Sickle Cell Disease ICD-10-CM Codes
Simplify coding with our comprehensive list of ICD-10 Codes Used for Sickle Cell Disease. Stay informed and streamline medical coding practices efficiently.
Fact Checked by RJ Gumban.
What ICD-10 Codes are Used for Sickle Cell Disease
These Sickle Cell Disease ICD Codes classify different aspects, including anemia, traits, specific genetic combinations, and variations.
D57
Sickle-cell disorders, primarily sickle cell anemia (or sickle cell disease), are genetic ailments arising from a mutation in the hemoglobin gene. This mutation gives rise to abnormal hemoglobin called hemoglobin S (HbS). Under deoxygenated conditions, HbS causes red blood cells to become inflexible and assume a characteristic sickle or crescent shape.
D57.1
Unlike sickle cell anemia, this trait generally doesn't cause severe complications, but slight risks like exertional rhabdomyolysis may be present. This code covers the sickle-cell trait, a genetic condition where an individual carries one normal hemoglobin gene (HbA) and one sickle hemoglobin gene (HbS).
D57.2
Characterized by the inheritance of two distinct abnormal hemoglobin genes, resulting in the combination of different gene variants. This unique genetic makeup can lead to various symptoms and clinical presentations.
D57.8
Encompasses a diverse group of sickle-cell disorders that extend beyond the common sickle-cell anemia. These disorders may involve combinations of abnormal hemoglobin genes, leading to distinct clinical characteristics.
D57.81
Occurs when an individual inherits sickle hemoglobin (HbS) and hemoglobin C (Hb-C) genes. This combination gives rise to a unique set of clinical manifestations, which may differ from other types of sickle cell disorders.
D57.89
Covers specific sickle cell disorders that have distinct features but do not fit precisely into other predefined categories. This code accounts for various less common variations and subtypes of sickle cell conditions.

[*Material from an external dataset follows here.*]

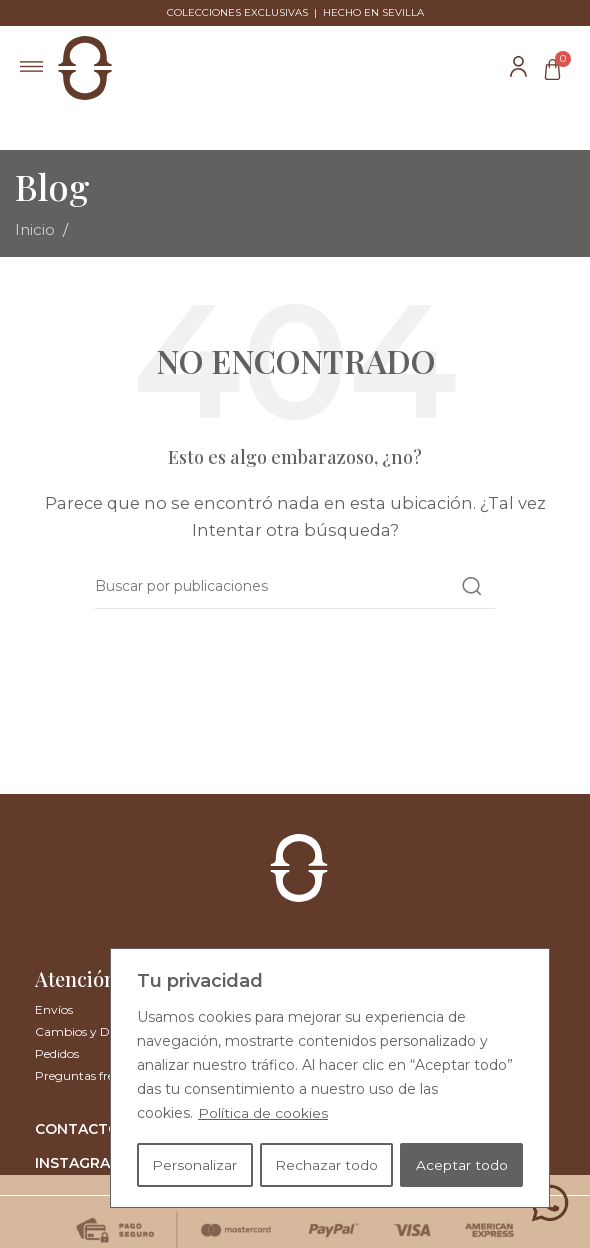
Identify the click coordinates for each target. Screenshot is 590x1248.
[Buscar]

Which Sickle Cell Disease ICD codes are Billable?
Navigating medical billing and coding requires a clear understanding of which Sickle Cell Disease ICD codes are billable. Here are the billability status of the mentioned codes:
D57- Yes
D57.1 - Yes
D57.2 - No
D57.8 - No
D57.81 - No
D57.89 - No
Clinical Information:
- Sickle cell disease is a genetic blood disorder.
- The primary type is sickle cell anemia, causing abnormal hemoglobin in red blood cells.
- Sickle cells are rigid and can block blood vessels.
- Normal red blood cells are flexible and move easily through vessels.
- Complications include:
Anemia: Insufficient healthy red blood cells for oxygen transport.
Infections: Ruptured sickle cells release bacteria into the bloodstream.
Stroke: Blocked blood flow to the brain.
Organ damage: Sickle cells harm lungs, kidneys, liver, and other organs.
- Treatments encompass:
Pain relief during sickle cell crises with medication.
Replacing sickle cells with healthy ones through blood transfusions.
Lowering infection risk with specific medications.
Curative, but risky, bone marrow transplant from a healthy donor.
- Though not curable, effective management of sickle cell disease is possible.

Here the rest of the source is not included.